■ **SUPPLIED DATA**:
━━━━━━━━━━

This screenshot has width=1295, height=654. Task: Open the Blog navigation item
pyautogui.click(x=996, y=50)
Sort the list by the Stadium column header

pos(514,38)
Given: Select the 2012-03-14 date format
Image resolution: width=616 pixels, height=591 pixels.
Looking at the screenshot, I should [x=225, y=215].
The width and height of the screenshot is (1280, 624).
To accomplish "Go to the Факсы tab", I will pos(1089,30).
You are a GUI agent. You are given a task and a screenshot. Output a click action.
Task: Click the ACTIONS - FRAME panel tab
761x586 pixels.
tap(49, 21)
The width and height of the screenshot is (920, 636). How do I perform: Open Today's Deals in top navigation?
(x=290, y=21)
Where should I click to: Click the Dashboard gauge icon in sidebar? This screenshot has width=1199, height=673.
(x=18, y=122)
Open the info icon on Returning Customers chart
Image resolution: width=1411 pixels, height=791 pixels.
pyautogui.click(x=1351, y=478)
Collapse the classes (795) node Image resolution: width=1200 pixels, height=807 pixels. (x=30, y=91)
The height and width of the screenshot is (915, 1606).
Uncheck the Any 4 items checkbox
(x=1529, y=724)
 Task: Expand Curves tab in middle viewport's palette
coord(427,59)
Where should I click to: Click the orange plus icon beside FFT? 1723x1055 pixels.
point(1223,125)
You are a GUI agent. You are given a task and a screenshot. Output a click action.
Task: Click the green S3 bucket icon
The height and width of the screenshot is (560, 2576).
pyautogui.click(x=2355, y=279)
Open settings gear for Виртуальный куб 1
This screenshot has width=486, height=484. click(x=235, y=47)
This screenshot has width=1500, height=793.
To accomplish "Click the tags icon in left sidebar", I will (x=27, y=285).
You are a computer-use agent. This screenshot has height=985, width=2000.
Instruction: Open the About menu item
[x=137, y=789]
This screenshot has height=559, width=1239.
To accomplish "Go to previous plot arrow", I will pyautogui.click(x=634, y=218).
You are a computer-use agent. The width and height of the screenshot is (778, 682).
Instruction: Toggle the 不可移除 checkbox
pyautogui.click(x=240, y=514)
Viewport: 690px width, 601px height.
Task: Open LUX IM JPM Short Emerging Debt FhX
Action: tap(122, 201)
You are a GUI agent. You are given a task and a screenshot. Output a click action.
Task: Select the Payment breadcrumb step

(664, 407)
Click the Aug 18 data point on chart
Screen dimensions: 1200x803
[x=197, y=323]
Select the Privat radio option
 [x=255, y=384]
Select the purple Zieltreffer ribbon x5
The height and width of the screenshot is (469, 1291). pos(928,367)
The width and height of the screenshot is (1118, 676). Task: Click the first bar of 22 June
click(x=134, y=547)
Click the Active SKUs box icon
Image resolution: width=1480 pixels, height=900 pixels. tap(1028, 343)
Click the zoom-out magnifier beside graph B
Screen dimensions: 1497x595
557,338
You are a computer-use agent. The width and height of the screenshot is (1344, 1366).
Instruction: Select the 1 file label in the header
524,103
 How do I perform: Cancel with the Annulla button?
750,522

━━━━━━━━━━

■ **EXERCISE OBJECTIVE**:
What are the lines from the one with "Task: Select the Payment breadcrumb step" through the last line of the records above? Quote them exactly and add nothing.

■ **ANSWER SPACE**:
Task: Select the Payment breadcrumb step

(664, 407)
Click the Aug 18 data point on chart
Screen dimensions: 1200x803
[x=197, y=323]
Select the Privat radio option
 [x=255, y=384]
Select the purple Zieltreffer ribbon x5
The height and width of the screenshot is (469, 1291). pos(928,367)
The width and height of the screenshot is (1118, 676). Task: Click the first bar of 22 June
click(x=134, y=547)
Click the Active SKUs box icon
Image resolution: width=1480 pixels, height=900 pixels. tap(1028, 343)
Click the zoom-out magnifier beside graph B
Screen dimensions: 1497x595
557,338
You are a computer-use agent. The width and height of the screenshot is (1344, 1366).
Instruction: Select the 1 file label in the header
524,103
 How do I perform: Cancel with the Annulla button?
750,522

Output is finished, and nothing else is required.